Tita mengerucutkan bibir. Mencoba mengingat-ingat apa yang salah dari hubungannya selama ini. Akhirnya, ia hanya menggeleng pasrah. "Enggak ngerti aku juga. Biasanya mereka pada komplain karena aku kelewat sibuk. Enggak punya waktu buat mereka. Taulah ya, namanya wedding-an kan justru banyaknya weekend. Jarang banget yang nikah di weekday. Nah, mereka ngeluh karena weekend aku enggak pernah ada waktu. Enggak ngerti lagi aku gimana jelasinnya."
"Aneh juga. Sudah tahu profesi Kak Tita, kok malah menuntut yang enggak masuk akal.”
"Nah, itu!" Merasa dibela, Tita senang sekali. Akhirnya, ada juga yang bisa mengerti dirinya.

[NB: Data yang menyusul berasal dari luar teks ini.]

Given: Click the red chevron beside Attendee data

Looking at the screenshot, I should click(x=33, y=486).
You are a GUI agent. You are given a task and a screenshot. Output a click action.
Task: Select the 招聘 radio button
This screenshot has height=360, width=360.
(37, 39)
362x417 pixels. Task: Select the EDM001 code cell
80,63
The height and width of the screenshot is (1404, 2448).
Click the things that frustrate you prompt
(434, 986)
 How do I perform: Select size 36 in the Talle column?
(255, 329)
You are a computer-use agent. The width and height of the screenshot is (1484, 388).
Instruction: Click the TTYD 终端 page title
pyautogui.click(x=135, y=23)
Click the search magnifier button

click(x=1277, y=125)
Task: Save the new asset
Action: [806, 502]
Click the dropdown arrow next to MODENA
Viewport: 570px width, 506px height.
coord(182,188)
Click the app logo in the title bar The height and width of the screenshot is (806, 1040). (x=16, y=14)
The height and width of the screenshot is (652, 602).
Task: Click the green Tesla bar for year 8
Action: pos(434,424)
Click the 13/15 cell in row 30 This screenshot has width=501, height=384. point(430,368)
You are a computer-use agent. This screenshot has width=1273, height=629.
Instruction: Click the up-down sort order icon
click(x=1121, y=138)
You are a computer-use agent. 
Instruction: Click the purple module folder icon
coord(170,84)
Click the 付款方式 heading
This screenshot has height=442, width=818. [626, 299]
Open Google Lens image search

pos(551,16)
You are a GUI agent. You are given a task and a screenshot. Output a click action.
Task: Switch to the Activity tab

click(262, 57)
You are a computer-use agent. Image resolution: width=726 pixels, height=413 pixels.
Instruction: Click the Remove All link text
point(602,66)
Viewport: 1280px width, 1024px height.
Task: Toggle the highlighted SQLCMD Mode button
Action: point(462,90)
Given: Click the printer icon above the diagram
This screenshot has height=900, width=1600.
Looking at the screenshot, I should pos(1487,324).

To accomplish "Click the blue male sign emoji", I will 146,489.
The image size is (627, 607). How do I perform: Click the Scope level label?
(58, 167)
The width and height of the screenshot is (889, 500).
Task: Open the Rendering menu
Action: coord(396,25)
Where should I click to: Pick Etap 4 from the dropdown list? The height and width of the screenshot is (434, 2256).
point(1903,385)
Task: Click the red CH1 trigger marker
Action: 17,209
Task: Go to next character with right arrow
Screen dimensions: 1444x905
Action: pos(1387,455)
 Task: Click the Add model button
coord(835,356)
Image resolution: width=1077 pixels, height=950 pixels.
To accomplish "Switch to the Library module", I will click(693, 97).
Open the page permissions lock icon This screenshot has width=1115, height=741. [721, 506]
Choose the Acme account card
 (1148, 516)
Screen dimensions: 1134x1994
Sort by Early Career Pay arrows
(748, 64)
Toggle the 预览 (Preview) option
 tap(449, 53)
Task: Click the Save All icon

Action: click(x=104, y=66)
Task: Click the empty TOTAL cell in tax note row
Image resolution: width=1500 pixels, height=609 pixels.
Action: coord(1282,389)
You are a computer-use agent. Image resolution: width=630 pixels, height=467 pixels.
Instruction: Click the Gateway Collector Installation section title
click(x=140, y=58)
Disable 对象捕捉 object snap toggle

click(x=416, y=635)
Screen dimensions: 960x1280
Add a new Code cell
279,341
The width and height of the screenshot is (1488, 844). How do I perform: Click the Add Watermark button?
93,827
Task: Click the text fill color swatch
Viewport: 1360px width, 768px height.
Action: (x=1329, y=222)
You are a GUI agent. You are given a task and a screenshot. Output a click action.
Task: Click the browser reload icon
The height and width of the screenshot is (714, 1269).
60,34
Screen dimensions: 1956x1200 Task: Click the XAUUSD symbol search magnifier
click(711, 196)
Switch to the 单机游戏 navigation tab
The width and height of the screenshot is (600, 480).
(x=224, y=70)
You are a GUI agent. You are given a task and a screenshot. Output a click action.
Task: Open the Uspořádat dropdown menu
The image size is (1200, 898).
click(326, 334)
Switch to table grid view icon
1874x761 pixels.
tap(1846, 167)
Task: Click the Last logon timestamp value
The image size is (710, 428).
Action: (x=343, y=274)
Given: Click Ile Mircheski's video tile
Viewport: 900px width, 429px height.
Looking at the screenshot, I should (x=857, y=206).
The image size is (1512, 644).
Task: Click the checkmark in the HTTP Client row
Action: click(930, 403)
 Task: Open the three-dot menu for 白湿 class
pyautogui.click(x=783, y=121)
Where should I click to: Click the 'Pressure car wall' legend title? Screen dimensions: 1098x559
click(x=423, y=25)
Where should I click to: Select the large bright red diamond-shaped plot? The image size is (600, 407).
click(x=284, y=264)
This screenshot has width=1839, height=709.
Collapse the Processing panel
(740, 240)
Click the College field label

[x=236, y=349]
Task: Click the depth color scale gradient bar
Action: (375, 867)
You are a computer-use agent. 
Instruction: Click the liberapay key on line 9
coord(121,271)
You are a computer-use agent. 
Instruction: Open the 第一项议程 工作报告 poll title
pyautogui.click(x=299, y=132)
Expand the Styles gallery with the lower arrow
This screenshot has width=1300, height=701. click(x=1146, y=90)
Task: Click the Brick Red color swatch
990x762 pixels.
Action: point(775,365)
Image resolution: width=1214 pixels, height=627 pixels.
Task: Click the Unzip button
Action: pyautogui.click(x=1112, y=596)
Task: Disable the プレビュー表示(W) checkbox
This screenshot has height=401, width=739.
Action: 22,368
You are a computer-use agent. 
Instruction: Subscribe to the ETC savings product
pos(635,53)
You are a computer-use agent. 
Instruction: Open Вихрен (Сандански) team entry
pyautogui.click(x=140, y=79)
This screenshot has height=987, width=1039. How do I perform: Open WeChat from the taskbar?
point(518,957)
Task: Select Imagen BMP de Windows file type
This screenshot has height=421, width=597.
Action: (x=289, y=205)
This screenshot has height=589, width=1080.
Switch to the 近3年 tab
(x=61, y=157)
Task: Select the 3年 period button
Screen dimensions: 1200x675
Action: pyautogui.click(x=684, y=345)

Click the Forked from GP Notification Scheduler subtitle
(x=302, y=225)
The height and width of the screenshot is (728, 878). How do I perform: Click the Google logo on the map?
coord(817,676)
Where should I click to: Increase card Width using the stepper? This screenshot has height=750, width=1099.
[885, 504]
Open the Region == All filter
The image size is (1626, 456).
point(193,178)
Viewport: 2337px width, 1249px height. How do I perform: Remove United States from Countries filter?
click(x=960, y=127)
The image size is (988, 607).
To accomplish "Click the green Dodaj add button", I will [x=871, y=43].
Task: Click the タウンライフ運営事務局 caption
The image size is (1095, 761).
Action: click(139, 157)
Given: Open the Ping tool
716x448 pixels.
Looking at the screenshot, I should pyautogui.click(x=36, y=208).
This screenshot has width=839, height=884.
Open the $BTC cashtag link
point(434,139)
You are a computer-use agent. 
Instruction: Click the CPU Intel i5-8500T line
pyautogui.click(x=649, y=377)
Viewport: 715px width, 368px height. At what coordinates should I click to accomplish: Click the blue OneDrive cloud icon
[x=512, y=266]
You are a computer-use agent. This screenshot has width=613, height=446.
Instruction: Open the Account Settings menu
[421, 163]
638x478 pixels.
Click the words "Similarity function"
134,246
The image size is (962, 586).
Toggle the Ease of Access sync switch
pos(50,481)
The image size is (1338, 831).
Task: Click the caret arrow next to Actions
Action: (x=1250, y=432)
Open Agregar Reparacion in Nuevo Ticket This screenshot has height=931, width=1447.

"Kalau saya punya pacar sehebat Kak Tita, saya enggak akan komplain sama sekali. Malah saya akan dukung Kak Tita." Entah keberanian dari mana yang membuat Alby bisa mengatakan hal semacam ini. Setelahnya, ia cemas sendiri. Khawatir Tita merasa tidak nyaman.
Namun, balasan gadis itu di luar dugaan. "Sayang kamu bukan pacar aku."
"Mungkin suatu saat.” Dan lagi-lagi, Alby menyuarakan harapan yang selama ini hanya berani ia angankan. “Hidup manusia tidak ada yang tahu, Kak. Kita hanya bisa berencana, yang menentukan Tuhan."